Aussi, le film est parsemé d’images d’archives. Elles s’inscrivent dans le présent du film autant que dans la mémoire de sa fabrication. Elles proviennent de différentes sources : anonymes, personnelles ou parfois documentaires, comme celle où l’on aperçoit Jacques Rivette dans le métro, issue de Rivette, le veilleur de Claire Denis. Il y a aussi des reconstitutions, images obtenues grâce à une Bolex qui offrent le vertige du passé, par son grain, son format. C’est très beau. Ça offre une texture très particulière au film.
Comme souvent avec le cinéma de Hers, ça se joue autant sur de discrètes fulgurances et des petits rien. Un nombre de petites séquences, aussi anodines que puissantes, jalonnent le film. Des rencontres pleines de promesses et bienveillances : Emmanuelle Béart dans la maison de la radio. Thibault Vinçon (qu’on adorait déjà dans Memory Lane) dans une médiathèque. On retrouve aussi Didier Sandre. C’est une petite famille, le cinéma de Hers. Et une scène de danse sur « Et si tu n’existais pas » de Joe Dassin, sublime en ce sens que le morceau est clairement intégré dans la dramaturgie : c’est leur chanson emblématique, il a une histoire. En ce sens aussi qu’il ouvre sur une recomposition familiale aussi évidente – tant le film est baigné d’une bienveillance continue – que bouleversante.
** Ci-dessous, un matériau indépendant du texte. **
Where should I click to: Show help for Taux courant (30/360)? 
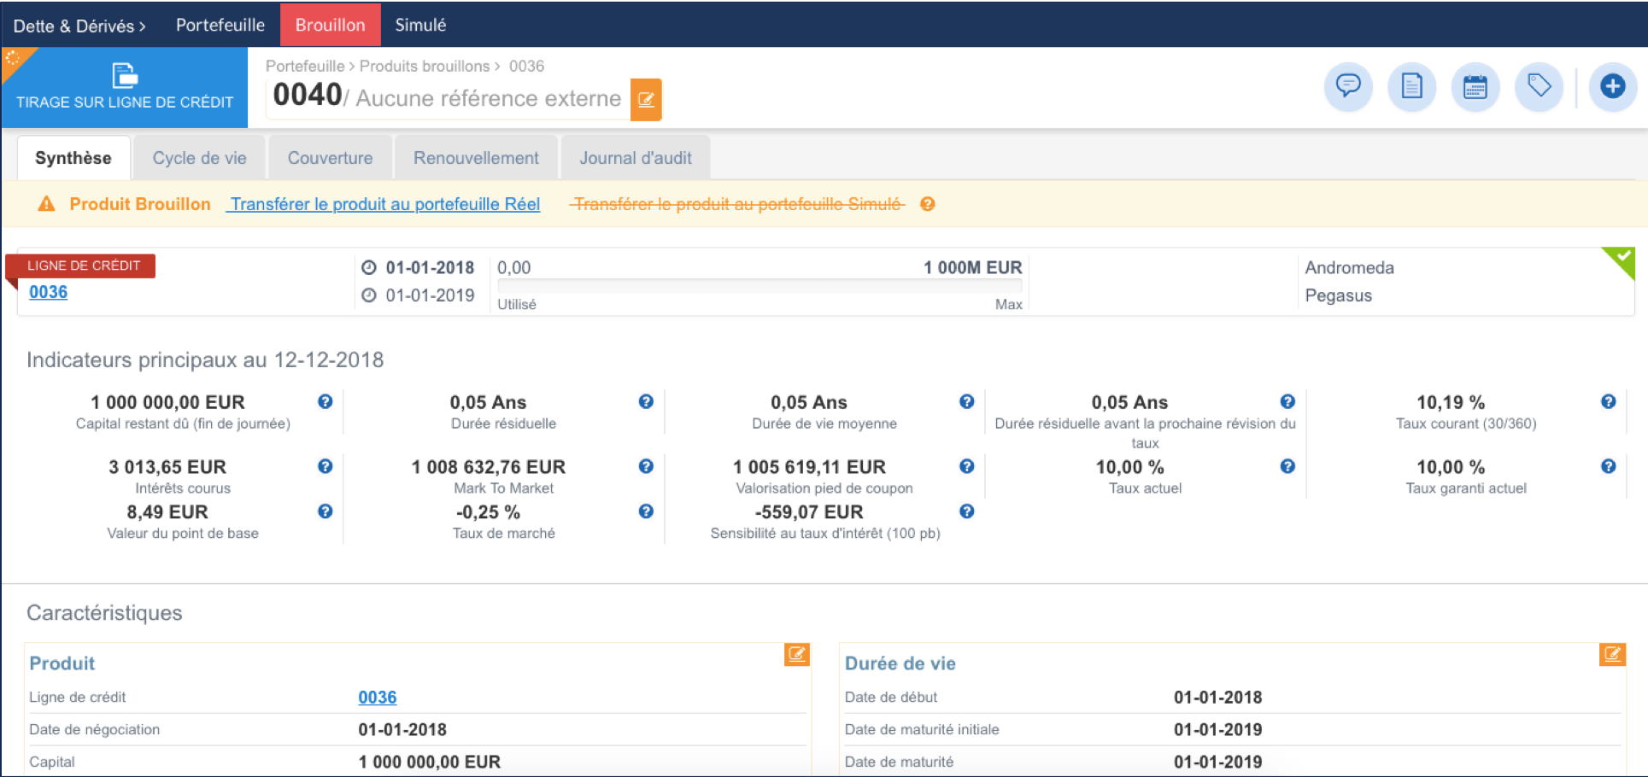[x=1608, y=402]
C’est un film d’une grâce et d’une douceur inouïes et avec un tel amour pour chacun de ses personnages. Et si c’est un film de naissance (d’un amour, d’une famille) c’est aussi un film de renaissance (d’une femme délaissée, par son mari et son cancer) bref c’est assez bouleversant, tout en étant très gracieux, très doux. Ce n’est pas un scoop, j’adore le cinéma de Mikhael Hers, tous ses films, longs comme courts. J’étais curieux de voir comment il aborderait celui-ci, en apparence moins « grave » que les deux précédents (qui s’ouvraient volontiers sur la mort) mais avec une particularité nouvelle chez lui soit celle de reconstruire une époque, en l’occurrence les années 80 et de s’ancrer dans un autre quartier de Paris, Beaugrenelle. J’ai trouvé ça magnifique.